- EXTRACTED ENTRIES:
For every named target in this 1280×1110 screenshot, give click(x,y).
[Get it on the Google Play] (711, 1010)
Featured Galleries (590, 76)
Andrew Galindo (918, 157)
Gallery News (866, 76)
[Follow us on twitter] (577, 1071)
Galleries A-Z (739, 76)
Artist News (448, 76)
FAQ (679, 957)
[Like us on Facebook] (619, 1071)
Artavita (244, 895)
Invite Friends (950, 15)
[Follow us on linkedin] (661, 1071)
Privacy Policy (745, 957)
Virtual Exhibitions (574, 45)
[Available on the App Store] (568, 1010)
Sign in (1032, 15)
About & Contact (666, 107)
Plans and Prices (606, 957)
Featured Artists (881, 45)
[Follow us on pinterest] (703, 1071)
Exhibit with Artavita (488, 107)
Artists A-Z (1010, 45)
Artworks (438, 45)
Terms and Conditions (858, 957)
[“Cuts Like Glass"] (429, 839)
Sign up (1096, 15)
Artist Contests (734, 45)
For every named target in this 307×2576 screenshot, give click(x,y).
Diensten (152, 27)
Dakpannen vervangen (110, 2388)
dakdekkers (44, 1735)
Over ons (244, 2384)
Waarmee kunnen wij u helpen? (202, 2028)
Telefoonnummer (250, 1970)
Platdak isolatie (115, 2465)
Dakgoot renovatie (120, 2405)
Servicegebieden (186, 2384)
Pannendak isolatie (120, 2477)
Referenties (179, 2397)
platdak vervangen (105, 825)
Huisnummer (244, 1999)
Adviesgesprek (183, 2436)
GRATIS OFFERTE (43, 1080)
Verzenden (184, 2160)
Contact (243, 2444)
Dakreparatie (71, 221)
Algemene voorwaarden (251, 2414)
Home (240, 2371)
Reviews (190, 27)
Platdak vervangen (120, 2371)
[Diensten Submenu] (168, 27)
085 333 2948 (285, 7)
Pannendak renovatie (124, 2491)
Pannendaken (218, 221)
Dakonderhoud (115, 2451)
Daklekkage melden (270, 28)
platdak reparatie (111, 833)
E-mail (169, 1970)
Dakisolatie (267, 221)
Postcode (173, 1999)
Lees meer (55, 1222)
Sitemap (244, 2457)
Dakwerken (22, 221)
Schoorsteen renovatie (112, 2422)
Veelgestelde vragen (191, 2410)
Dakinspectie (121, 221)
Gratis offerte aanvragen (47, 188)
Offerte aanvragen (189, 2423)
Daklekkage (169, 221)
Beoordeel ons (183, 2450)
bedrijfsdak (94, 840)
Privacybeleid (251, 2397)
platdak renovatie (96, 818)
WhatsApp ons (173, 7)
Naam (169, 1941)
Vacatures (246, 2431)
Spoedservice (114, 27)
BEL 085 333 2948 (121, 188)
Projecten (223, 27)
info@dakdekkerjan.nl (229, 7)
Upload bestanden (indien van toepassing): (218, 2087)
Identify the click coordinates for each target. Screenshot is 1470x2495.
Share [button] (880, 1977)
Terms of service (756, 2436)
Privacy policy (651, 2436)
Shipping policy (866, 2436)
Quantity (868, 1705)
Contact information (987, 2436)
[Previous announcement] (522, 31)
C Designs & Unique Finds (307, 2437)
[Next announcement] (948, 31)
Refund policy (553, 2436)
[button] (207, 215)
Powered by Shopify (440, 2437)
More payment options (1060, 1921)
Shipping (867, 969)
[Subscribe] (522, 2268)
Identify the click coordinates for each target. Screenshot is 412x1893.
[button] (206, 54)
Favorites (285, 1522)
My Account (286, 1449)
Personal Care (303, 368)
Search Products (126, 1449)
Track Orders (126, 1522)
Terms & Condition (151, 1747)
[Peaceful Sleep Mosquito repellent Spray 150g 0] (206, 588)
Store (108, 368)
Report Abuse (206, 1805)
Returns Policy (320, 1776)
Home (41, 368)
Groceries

- TASK STATEMENT:
Using the material above, return every line that holds the string "aanvragen".

- SOLVED PROBLEM:
Gratis offerte aanvragen (47, 188)
Offerte aanvragen (189, 2423)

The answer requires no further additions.